Tarefa a realizar: Prossiga o texto fornecido, sobre o mês de agosto, escrevendo a continuação a partir da sua última frase.

Texto fornecido:
# # # # #
31 de agosto de 2009

Posso entrar?

Resolvi entrar sem bater. A porta estava aberta e, se assim estava, é porque só podia ser um convite a quem passasse. Não que eu estivesse de passagem. Passei, mas porque vinha a caminho. No fundo estamos sempre em busca de algo, a caminho de alguma coisa, mesmo quando estagnamos, imóveis, imutáveis. E uma porta aberta, é quase um voucher de aventura, com o desconhecido do outro lado. Posso-me sentar? Obrigada. Vim de escadas, achava que assim chegava mais rápido. Achava que assim chegava cá, não me fosse enganar a carregar no botão do elevador. Não seria a primeira vez. Certa vez fiz uma viagem além fronteira só porque marquei o andar errado. Ou terei marcado o certo? Acabei a andar num tapete voador, daqueles persas, trabalhados. E como aquilo voava! Mas foi uma viagem curta. Mas foi uma viagem inesquecível! Mas foi já há muito tempo. Parece que as coisas boas, foram sempre há muito tempo. O presente nunca é suficiente, nunca é o esperado, como se as nossas expectativas ficassem sempre aquém. O presente é sempre um meio-termo, um termo meio cheio, cheio de tudo aquilo que, de momento, nem sequer queremos. Só na falta do que temos, quando se transforma em passado, é que passa a ser bom. Que inconstância. Que inquietude. Que instabilidade. Nota-se que ando mais instável? Claro. Foi por isso que vim. E entrei. Resolvi entrar sem bater porque a porta estava aberta. Achei que não faria mal. Mas, se calhar, vim em má hora. Vim? Posso voltar noutra altura. Quando estiver de passagem a caminho de alguma coisa ou em busca de algo. Talvez até encontre e já não precise de entrar. Talvez a porta já esteja fechada. Fecho-a quando sair? Obrigada.

30 de agosto de 2009

28 de agosto de 2009

Agosto


27 de agosto de 2009

A gosto

Quente, sufocante, aconchegante, irrespirável, impensável de ser de outra maneira que não letárgica, alérgica a qualquer descida da temperatura sentida ou vivida, na pele, no estômago, condensada num módulo romano de conquista além mar. Agosto em pleno no rosto ao sentir o suor a gosto, pelo corpo com sal de desejo e de mar, a navegar nas ondas incessantes de um Verão que ameaça não chegar e não ficar e apenas diluir-se, marcado a bronze bikini indelével.
# # # # #
Material de origem:

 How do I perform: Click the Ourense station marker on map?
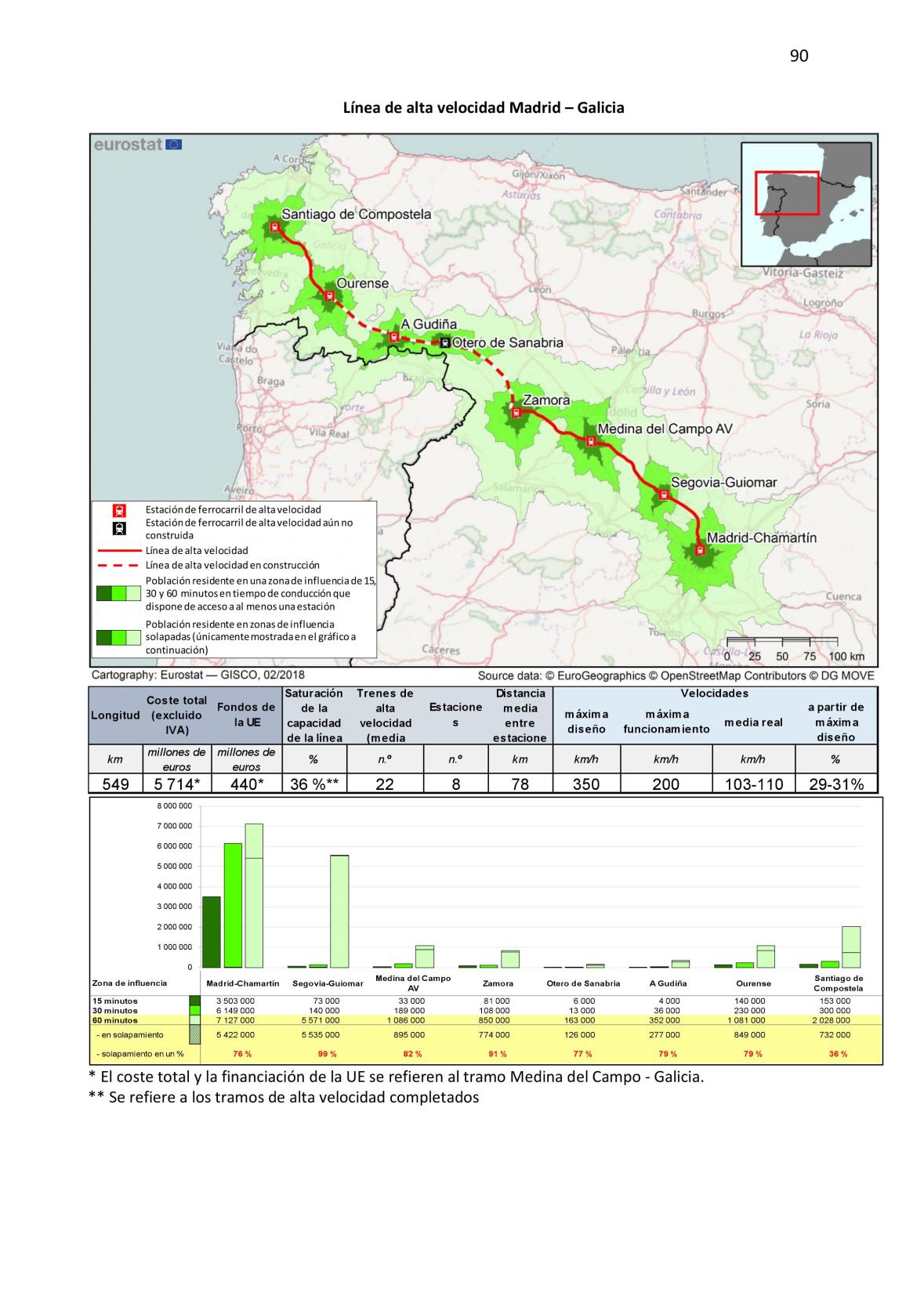(330, 296)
# # # # #
Resultado do exercício:
26 de agosto de 2009

As pequenas coisas que nos fazem sorrir

As pequenas coisas. Aquelas pequenas coisas que, sem razão aparente e vindas do nada, nos fazem sorrir. Mesmo sem o compreender, mesmo sem descobrir uma razão com lógica para tal. Apenas, porque sim. Apenas. Esta noite, vinha eu a conduzir, mais uma vez a conduzir, (mais parece que passo metade da minha vida ao volante do meu carro-só-me-dá-problemas, o que no fundo, tem uma ponta de verdade, no meio desta minha vida semi-nómada...). Parei num semáforo, num dos muitos e múltiplos e multiplicados e multiplicáveis semáforos que, juntamente com as horas ao volante, compõem a minha vida, especialmente quando não se transformam noutra cor que não o vermelho-STOP. Cantava, como sempre, a música que passava na rádio. Nem sequer tive que inventar muito a letra, como por vezes se torna necessário, dado as letras das músicas mudarem constantemente, como todos sabemos, a par com as vezes que os cantores se enganam. Passava Mafalda Veiga, “Em Cada Lugar Teu”, ao vivo no concerto mais pequeno do mundo da Rádio Comercial. Eu, como sempre, mais entusiasmada no meu concerto privado e pessoal do que a própria Mafalda no dela, cantava cada vez mais efusiva, ou tão efusiva quanto a minha rouquidão-praticamente-afonia me permitia. Olhei para o retrovisor, afinal estava parada e tinha que olhar mesmo para algum lado, não fosse o condutor da frente achar que eu tinha uma fixação psiquiátrica qualquer pelo seu carro, quando me deparo com a pessoa que ia no carro atrás do meu: não é que estava a cantar a mesma canção?! Obviamente que o som não chegou a mim da forma a que a primeira leitura induz, mas a abanar a cabeça ao mesmo ritmo que eu e a movimentar os lábios no mesmo compasso. Quase que tive vontade de sair do carro e ir falar com a rapariga. Não o fiz, afinal ainda me resta algum bom senso, mas tive vontade. Juro que sim! E nisto, o semáforo passou para verde-toca-a-arrancar e eu segui. Abri piscas para a direita (apesar de só ter empurrado a patilha) e segui a minha viagem a sorrir. Quase ridículo, bem sei, mas fez-me sorrir até casa este sentimento de partilha anónimo. E é este mais um exemplo do encadeamento de vidas. Desta vez, não me parece que eu tenha influenciado a vida de outrém, mas alguém desconhecido fez sorrir o meu final de dia.

24 de agosto de 2009

"Talvez não possa ser de outra maneira, talvez seja preciso escolher: não ser nada ou representar o que é. Mas é terrível ser-se levado pela nossa própria natureza."
...
Sartre
in
A Idade da Razão
(Os Caminhos da Liberdade), pg. 264

23 de agosto de 2009

Mil visitas ao meu blog. Mil visitas ao meu blog… Mil visitas ao meu blog?! AO MEU BLOG??!!!!

Wow...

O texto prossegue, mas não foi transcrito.